Statistics Canada data shows Ontario’s median household income sits around $91,000 before tax. On paper, that sounds solid. Years ago, that would have represented stability. Today, in many parts of Ontario, that income barely sustains a mortgage, groceries, utilities, transportation, childcare, and debt repayments.
Meanwhile, what’s considered “middle class” in Canada is often defined as households earning roughly between $57,000 and $115,000 annually.
But here’s the uncomfortable truth nobody wants to say out loud: A household can technically be “middle class” while being one missed paycheck away from collapse.
That isn’t stability. That’s leveraged survival.
And we’re starting to see the cultural indicators everywhere.
Travel is one of the clearest examples because vacations are often the first thing families cut when economic pressure rises. Recent reporting shows Canadian travel demand continues to weaken significantly. Statistics Canada reported Canadian return trips from the U.S. fell again in early 2026, continuing a long downward trend. Other reporting found Canadian visits to U.S. metropolitan areas dropped as much as 42% year-over-year.
At the same time, surveys show many Canadians are avoiding travel altogether because they simply cannot justify the expense anymore.
That matters because the middle class has historically been the economic engine of discretionary spending. When the middle class stops traveling, stops renovating, stops eating out, stops supporting local businesses, and starts pulling back in fear, the ripple effects move through the entire economy.
And I think that’s the stage we’re entering now.
What concerns me most is that many people still believe poverty looks like homelessness or visible desperation. But modern poverty often looks very different.
It looks like families carrying enormous debt while appearing “fine.” Two-income households unable to get ahead. People avoiding grocery stores because prices trigger anxiety. Parents quietly skipping meals.
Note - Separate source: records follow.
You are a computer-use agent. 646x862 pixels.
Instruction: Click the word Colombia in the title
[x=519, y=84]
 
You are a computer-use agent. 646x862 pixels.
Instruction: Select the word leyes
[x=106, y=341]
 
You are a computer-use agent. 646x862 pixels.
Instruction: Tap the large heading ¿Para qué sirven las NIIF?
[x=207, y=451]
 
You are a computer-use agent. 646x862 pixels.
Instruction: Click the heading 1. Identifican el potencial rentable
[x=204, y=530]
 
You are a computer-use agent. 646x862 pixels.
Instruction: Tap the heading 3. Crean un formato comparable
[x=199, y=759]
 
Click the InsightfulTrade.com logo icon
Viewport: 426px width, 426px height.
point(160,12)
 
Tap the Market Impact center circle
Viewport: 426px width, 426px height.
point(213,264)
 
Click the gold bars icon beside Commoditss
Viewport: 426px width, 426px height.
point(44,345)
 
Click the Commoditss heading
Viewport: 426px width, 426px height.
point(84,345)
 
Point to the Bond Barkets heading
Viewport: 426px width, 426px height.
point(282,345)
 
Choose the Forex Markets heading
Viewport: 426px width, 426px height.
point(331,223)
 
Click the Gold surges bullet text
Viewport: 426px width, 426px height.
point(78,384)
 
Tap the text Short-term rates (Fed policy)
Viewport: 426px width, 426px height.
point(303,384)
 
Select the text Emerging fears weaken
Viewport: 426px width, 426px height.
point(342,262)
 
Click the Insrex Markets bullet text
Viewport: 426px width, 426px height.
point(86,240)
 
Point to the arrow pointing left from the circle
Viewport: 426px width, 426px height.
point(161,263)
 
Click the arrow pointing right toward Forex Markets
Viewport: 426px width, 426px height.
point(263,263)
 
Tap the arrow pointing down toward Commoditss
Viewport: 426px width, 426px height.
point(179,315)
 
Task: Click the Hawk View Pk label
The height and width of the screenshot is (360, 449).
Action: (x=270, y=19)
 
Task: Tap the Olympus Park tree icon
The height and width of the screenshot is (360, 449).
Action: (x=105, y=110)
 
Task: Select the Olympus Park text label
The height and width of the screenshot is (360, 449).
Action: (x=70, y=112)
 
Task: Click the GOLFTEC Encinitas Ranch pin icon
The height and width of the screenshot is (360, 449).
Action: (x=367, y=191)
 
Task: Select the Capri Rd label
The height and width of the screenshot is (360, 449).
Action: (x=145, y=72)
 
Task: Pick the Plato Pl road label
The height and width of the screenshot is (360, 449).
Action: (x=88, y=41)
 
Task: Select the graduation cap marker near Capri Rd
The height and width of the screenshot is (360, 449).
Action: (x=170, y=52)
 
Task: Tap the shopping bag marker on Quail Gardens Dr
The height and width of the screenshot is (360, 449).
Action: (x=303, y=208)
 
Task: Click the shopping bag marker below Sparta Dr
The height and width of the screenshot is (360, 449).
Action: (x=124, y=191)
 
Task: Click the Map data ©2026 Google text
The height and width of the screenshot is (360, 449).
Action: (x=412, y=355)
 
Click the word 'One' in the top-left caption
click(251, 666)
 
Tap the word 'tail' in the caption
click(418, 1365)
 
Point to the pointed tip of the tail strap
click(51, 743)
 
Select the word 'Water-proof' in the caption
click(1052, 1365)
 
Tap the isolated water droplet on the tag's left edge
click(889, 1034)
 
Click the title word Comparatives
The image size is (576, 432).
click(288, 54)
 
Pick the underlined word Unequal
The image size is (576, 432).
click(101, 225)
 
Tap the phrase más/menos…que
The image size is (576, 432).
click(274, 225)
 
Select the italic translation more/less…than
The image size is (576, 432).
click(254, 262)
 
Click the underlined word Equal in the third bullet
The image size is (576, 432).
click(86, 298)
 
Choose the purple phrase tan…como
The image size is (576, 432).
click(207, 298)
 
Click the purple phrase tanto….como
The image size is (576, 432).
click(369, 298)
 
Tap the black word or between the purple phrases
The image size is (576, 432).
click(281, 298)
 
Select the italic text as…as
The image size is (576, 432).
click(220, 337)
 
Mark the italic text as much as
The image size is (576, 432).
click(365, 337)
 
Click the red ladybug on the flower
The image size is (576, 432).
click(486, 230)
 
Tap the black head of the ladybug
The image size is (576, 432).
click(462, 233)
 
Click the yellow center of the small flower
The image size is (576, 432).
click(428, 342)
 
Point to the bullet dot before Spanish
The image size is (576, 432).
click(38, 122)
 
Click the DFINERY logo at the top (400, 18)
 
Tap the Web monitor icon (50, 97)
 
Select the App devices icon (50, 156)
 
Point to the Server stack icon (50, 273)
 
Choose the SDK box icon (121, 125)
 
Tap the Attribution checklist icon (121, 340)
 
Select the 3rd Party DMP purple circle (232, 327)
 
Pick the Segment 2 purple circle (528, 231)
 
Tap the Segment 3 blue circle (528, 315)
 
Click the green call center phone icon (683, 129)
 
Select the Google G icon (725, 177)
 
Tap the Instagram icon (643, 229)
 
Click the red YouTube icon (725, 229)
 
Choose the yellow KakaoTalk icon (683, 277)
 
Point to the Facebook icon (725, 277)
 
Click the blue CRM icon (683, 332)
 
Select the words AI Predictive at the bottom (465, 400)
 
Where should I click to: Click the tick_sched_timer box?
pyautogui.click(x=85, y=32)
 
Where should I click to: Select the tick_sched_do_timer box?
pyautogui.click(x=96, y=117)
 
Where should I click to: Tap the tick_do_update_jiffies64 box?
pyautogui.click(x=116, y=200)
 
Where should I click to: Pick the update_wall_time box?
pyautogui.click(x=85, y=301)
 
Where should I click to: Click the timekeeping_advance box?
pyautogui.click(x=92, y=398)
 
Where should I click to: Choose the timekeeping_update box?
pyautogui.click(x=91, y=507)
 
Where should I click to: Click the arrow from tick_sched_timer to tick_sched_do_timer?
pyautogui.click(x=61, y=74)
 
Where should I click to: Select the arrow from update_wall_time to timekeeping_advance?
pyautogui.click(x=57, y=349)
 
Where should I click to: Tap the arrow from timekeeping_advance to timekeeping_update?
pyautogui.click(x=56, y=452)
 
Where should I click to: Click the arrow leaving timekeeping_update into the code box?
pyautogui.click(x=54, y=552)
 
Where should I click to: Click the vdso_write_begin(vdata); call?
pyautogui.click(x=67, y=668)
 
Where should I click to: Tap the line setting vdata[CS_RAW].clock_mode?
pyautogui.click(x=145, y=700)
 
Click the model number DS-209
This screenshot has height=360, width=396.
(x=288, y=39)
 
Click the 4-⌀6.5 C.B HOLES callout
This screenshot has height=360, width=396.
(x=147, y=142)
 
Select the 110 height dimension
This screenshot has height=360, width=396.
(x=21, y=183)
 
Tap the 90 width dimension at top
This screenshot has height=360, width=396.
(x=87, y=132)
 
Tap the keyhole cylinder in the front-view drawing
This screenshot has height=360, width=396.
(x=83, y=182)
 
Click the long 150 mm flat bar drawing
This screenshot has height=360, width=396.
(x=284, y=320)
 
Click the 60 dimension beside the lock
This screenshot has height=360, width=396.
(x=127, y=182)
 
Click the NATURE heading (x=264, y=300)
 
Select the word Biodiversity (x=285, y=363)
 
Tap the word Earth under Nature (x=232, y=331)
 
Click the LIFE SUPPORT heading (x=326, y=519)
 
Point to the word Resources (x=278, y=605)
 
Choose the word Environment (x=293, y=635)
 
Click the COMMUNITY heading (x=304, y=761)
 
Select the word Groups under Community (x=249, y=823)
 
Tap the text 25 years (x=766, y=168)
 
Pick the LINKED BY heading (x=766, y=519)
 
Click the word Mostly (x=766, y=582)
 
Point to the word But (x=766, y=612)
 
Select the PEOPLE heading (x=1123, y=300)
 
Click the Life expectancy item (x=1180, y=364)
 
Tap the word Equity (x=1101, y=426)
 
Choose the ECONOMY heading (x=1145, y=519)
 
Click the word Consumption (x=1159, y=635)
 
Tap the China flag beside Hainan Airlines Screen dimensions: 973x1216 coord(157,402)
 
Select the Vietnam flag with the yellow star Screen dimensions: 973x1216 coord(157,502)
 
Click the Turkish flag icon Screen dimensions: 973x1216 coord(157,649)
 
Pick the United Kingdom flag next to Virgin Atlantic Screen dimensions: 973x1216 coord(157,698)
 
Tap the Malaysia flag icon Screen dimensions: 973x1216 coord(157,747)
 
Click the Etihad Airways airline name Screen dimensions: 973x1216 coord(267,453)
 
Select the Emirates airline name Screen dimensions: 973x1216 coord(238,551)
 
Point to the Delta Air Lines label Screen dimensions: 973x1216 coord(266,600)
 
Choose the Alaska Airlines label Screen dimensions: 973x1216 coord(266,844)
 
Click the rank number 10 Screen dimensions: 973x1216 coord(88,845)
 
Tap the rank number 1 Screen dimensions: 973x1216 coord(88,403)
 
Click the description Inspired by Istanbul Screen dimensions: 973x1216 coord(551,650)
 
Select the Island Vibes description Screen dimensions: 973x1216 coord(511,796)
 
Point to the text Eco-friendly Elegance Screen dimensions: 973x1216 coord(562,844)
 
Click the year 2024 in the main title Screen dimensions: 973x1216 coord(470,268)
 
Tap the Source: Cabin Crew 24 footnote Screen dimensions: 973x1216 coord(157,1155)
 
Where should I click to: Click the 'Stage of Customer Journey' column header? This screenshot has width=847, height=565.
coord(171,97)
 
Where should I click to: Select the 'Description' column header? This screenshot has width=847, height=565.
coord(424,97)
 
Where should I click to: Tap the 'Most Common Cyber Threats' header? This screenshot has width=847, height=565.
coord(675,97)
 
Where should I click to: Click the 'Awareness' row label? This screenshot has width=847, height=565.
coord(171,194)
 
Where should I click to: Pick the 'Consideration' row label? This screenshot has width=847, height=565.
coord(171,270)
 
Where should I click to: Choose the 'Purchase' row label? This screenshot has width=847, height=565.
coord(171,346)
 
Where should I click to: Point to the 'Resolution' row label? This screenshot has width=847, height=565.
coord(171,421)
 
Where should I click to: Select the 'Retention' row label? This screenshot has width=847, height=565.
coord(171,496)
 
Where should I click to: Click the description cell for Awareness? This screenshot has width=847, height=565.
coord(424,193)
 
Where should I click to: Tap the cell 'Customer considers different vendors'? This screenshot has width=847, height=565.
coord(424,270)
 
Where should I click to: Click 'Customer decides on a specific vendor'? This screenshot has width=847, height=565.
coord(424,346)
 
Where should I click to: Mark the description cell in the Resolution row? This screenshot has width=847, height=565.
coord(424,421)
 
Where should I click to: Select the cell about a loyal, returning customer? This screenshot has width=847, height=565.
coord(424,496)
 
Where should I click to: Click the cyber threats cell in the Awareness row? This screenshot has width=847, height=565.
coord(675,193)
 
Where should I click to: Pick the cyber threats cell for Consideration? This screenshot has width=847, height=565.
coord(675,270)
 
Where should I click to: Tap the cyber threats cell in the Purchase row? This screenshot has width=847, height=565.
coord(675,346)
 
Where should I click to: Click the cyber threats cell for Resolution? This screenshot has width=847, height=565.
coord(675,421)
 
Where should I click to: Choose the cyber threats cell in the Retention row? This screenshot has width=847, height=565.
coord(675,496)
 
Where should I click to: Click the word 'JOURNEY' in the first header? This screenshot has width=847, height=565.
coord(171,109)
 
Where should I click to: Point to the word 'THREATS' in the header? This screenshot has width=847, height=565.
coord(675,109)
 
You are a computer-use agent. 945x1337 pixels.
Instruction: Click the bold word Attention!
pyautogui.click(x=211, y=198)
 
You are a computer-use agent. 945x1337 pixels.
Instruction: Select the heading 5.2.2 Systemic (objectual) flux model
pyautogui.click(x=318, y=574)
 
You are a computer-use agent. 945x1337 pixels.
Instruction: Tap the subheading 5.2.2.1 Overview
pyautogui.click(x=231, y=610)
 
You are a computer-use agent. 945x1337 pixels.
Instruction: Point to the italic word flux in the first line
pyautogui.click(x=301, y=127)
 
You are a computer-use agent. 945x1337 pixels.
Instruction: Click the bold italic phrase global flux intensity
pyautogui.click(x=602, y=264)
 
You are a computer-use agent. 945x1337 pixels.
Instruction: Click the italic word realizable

Adults with decent jobs unable to buy homes. Households financing basic necessities. People one interest-rate increase away from disaster.
In many ways, the middle class became the buffer zone holding the entire economic structure together. And if that buffer collapses, society changes very quickly — not just economically, but socially, psychologically, and politically.
Because once people realize they followed all the rules and still can’t build security, trust in the system starts to erode.
That’s why I keep coming back to local systems. Local food. Local production. Local relationships. Local resilience.
Because the larger the systems become, the more fragile ordinary people become inside them.
And maybe that’s the real story unfolding beneath the headlines right now: not simply that poverty is growing, but that the line between “middle class” and “poverty” is disappearing altogether.